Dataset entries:
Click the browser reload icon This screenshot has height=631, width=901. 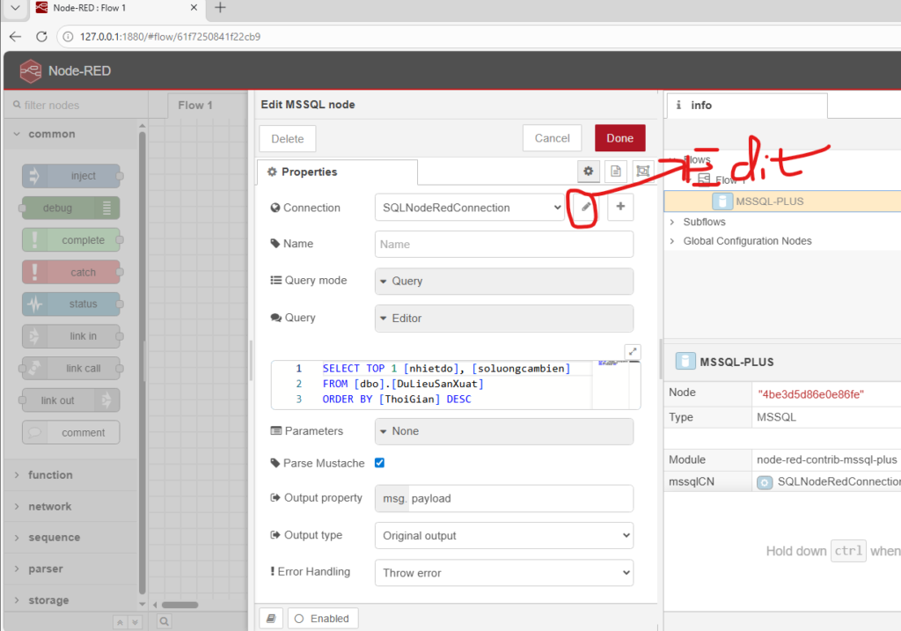[x=41, y=37]

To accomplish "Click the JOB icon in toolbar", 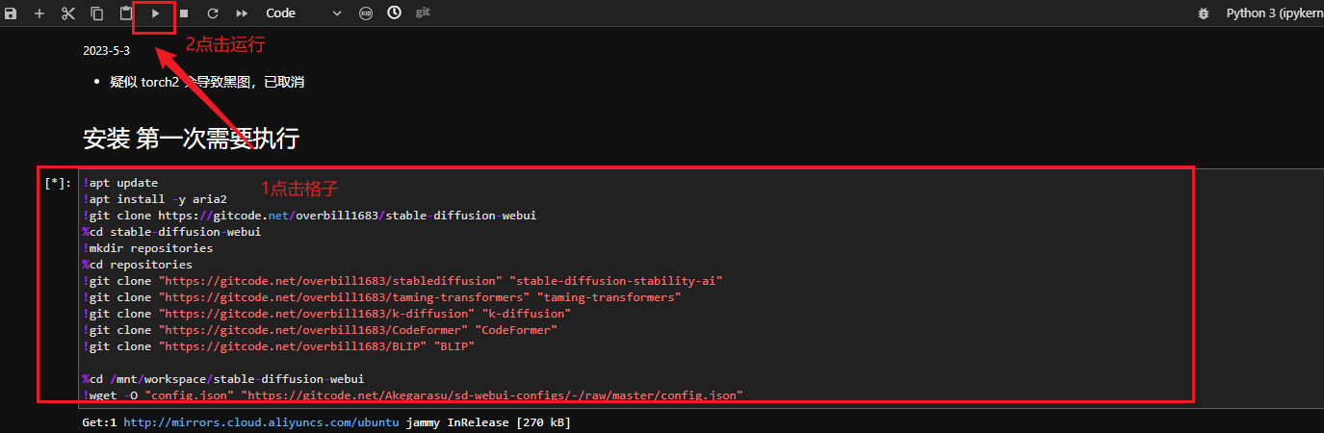I will 367,13.
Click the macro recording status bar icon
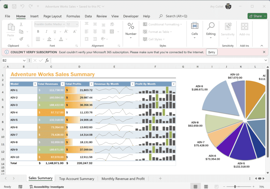Screen dimensions: 270x189 [x=20, y=187]
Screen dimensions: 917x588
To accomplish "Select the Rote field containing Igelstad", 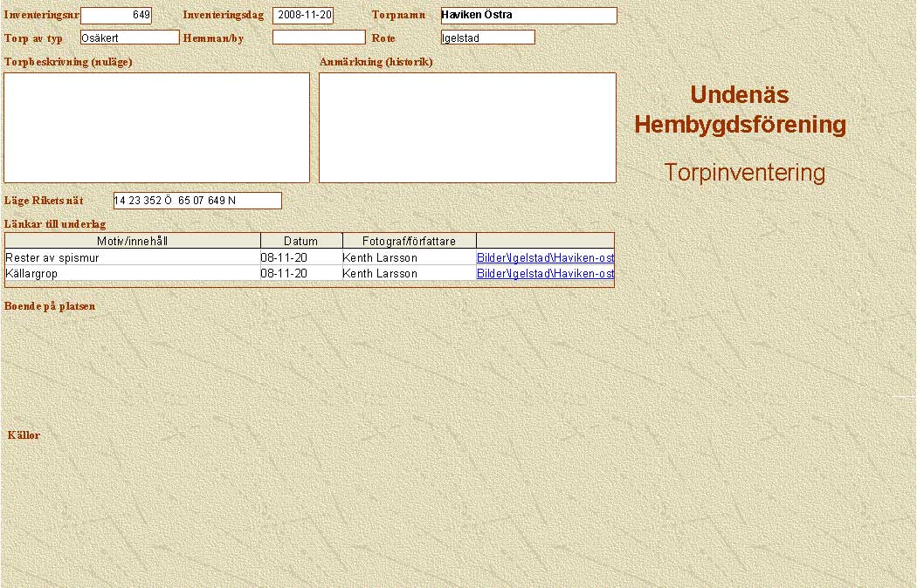I will [487, 38].
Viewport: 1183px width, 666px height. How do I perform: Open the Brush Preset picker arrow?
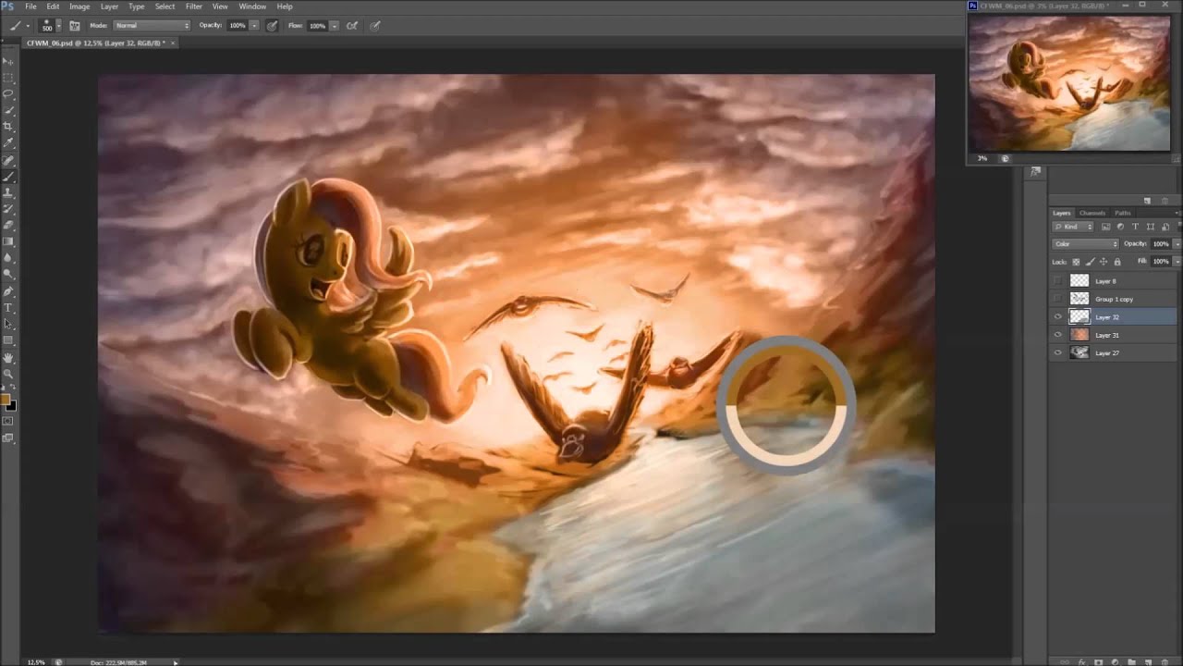58,26
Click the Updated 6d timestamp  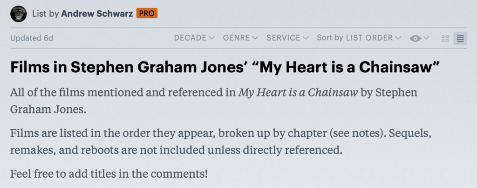point(32,38)
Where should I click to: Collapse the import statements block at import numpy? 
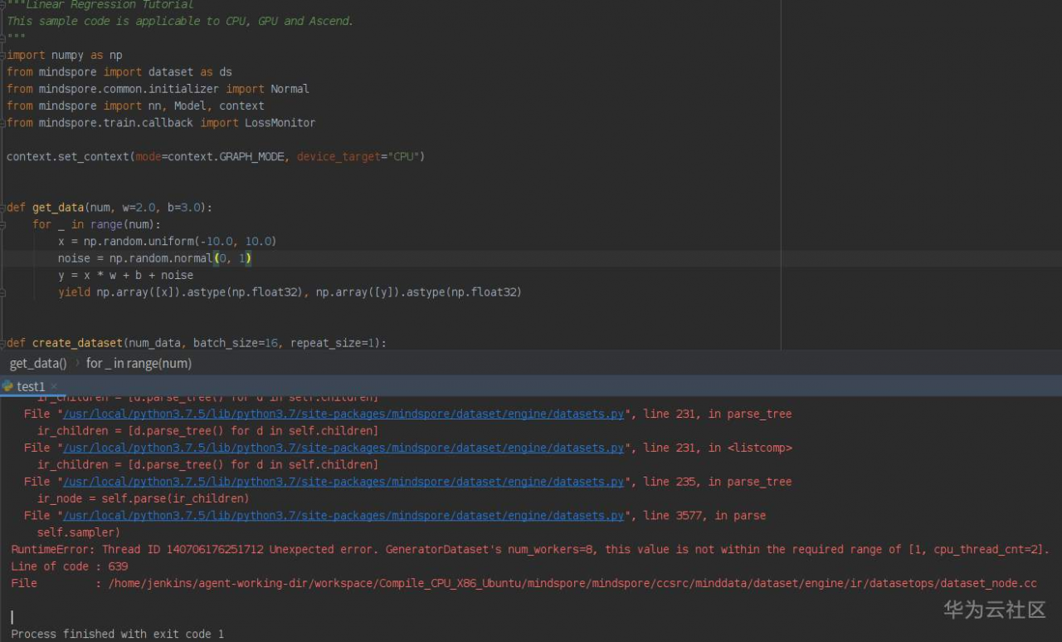point(3,55)
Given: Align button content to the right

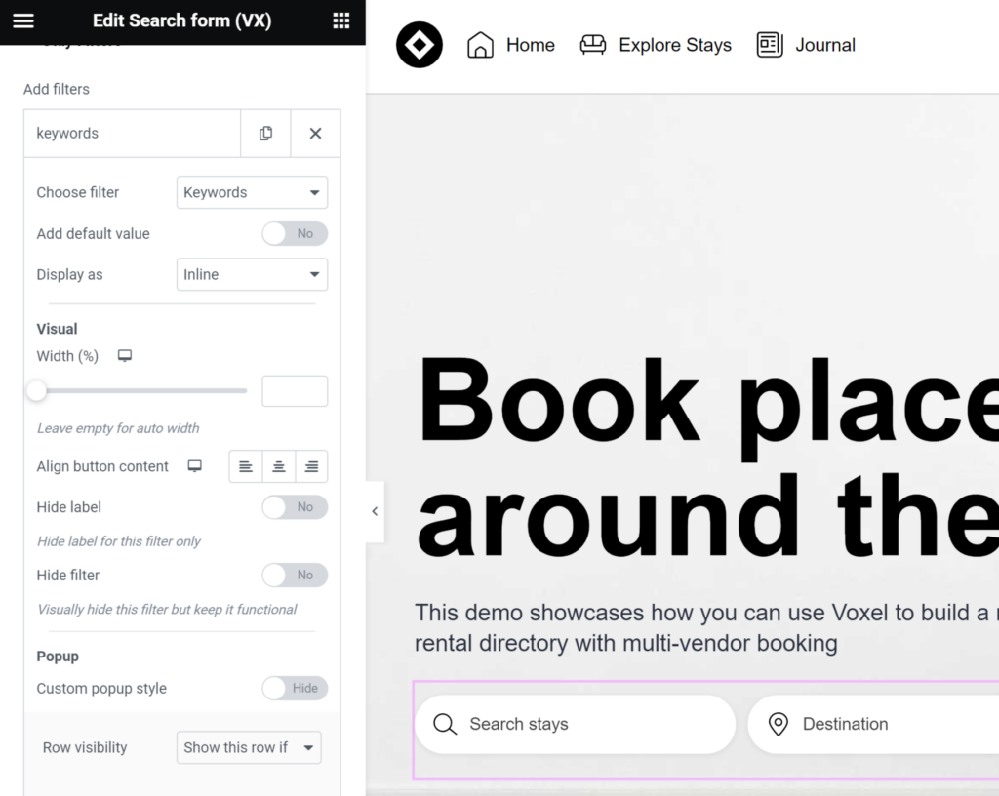Looking at the screenshot, I should click(311, 467).
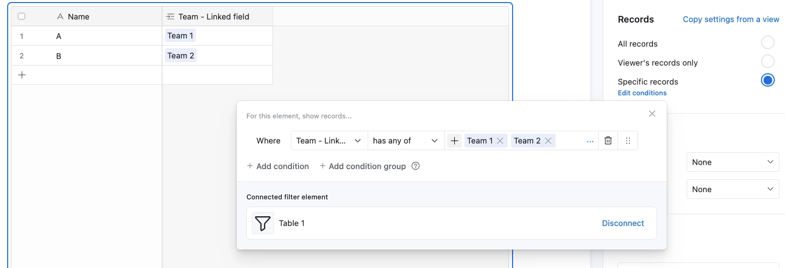The width and height of the screenshot is (785, 268).
Task: Tick the select-all checkbox in table header
Action: click(22, 16)
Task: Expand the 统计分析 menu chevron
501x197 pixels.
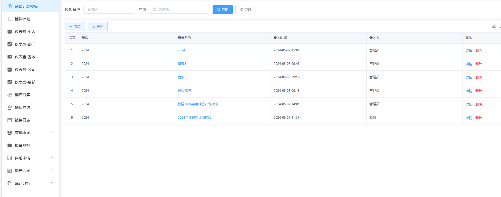Action: click(52, 183)
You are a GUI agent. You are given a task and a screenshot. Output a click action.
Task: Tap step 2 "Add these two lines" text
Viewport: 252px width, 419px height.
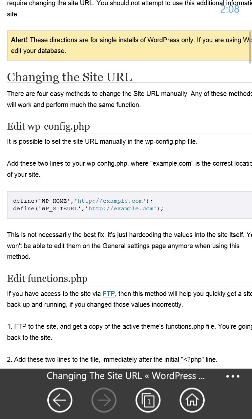(x=112, y=359)
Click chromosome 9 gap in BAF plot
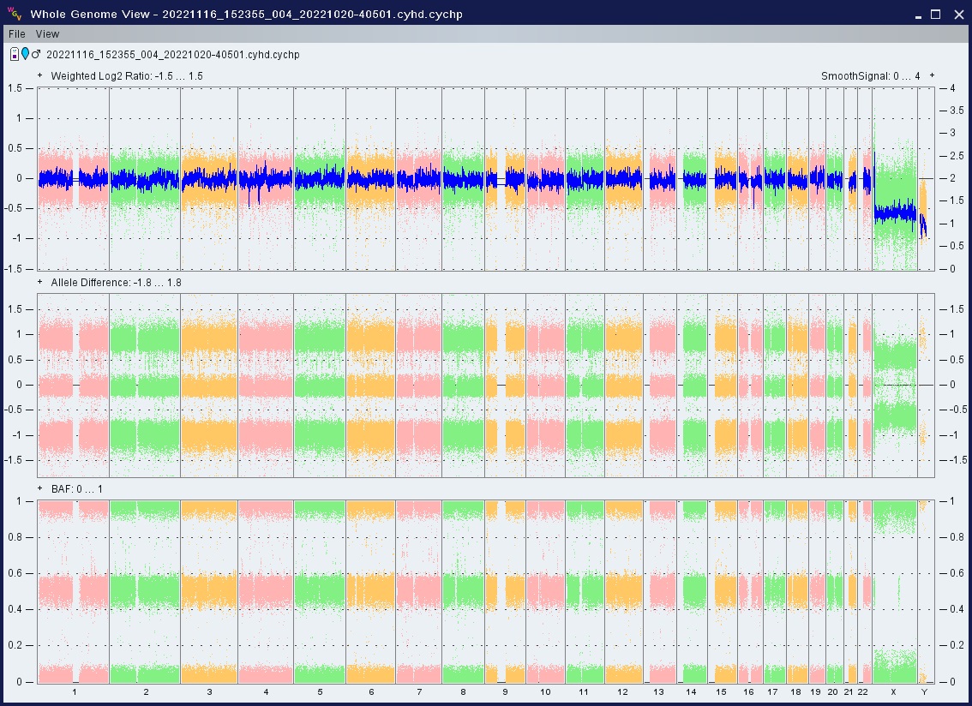 pyautogui.click(x=501, y=591)
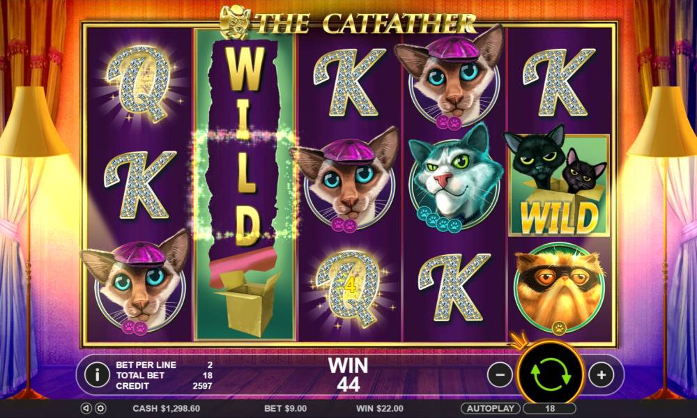Image resolution: width=697 pixels, height=418 pixels.
Task: Click the CASH $1,298.60 balance display
Action: [x=167, y=408]
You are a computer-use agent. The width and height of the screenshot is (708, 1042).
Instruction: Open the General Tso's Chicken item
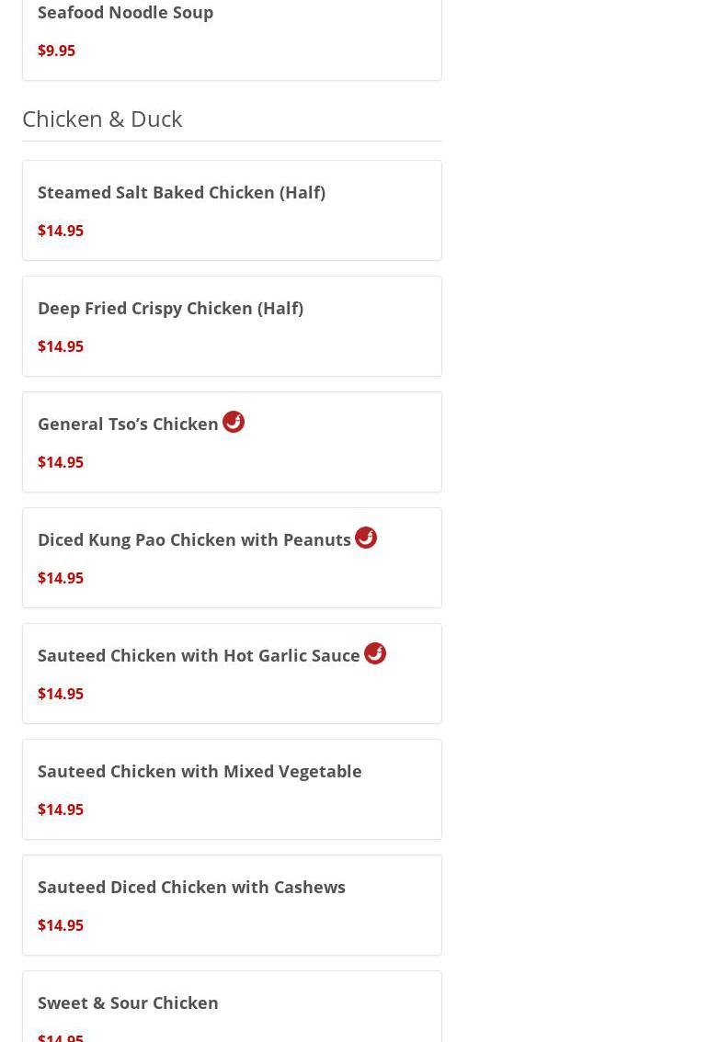[128, 424]
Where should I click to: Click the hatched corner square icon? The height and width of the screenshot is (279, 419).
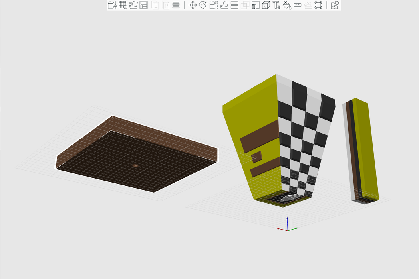(256, 5)
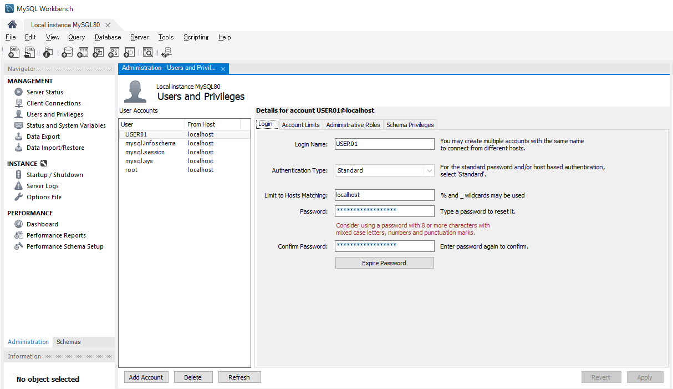673x389 pixels.
Task: Click the create stored procedure icon
Action: 114,52
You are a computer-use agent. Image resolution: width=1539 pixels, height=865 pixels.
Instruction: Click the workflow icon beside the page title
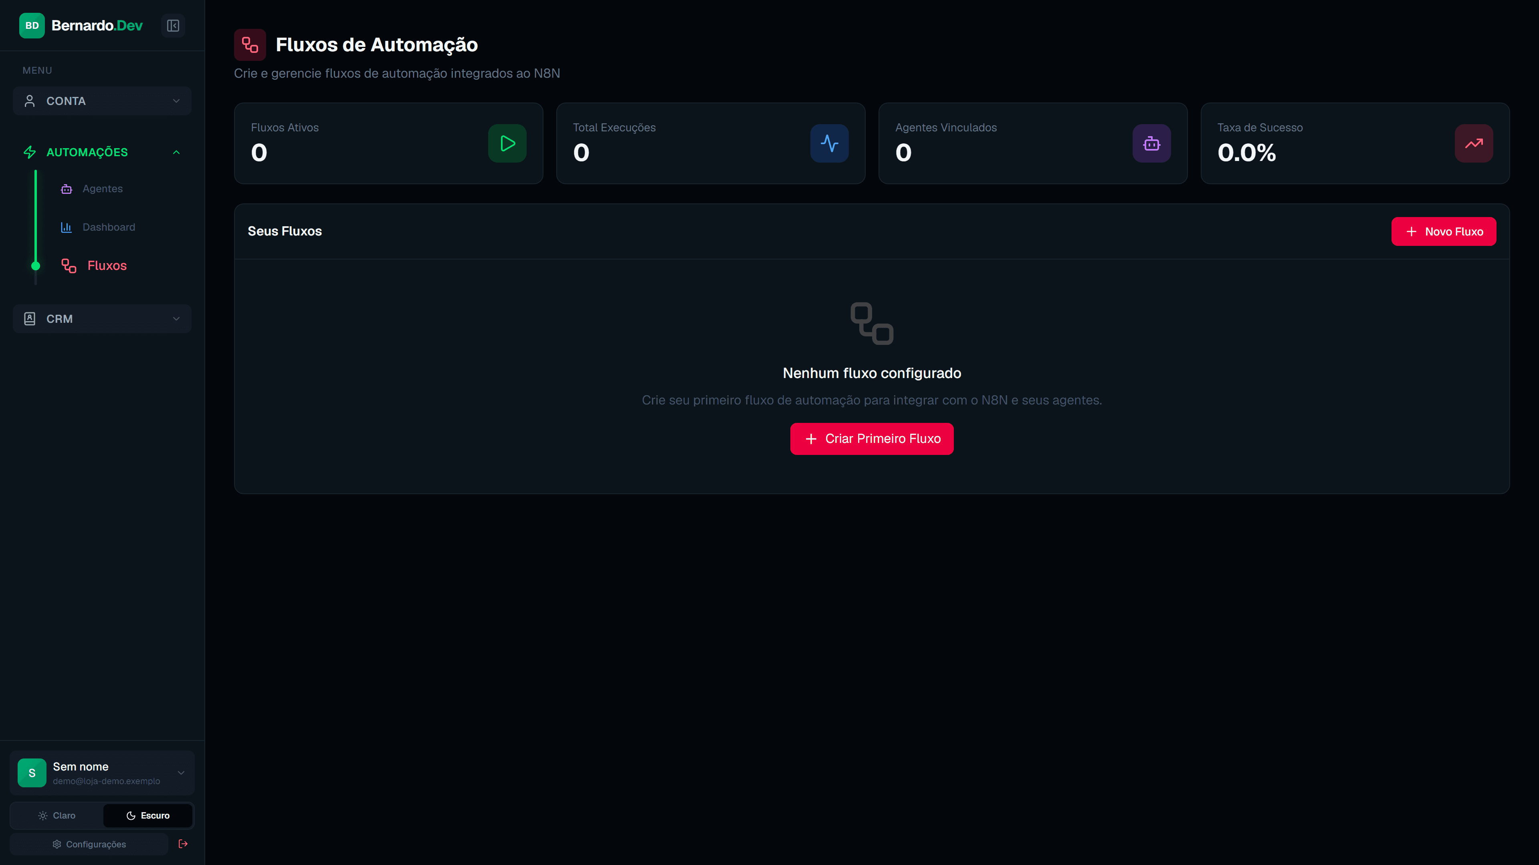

§ Description of the task
Retype only the lines from the one with "You are a computer-use agent. The" through the final line of the entries, please, and keep the pictures out.

§ Written response
You are a computer-use agent. The width and height of the screenshot is (708, 1042).
Instruction: Open the General Tso's Chicken item
[128, 424]
Where should I click to: Click the hatched corner square icon? The height and width of the screenshot is (279, 419).
(256, 5)
673x389 pixels.
Task: Click the create stored procedure icon
Action: 114,52
You are a computer-use agent. Image resolution: width=1539 pixels, height=865 pixels.
Instruction: Click the workflow icon beside the page title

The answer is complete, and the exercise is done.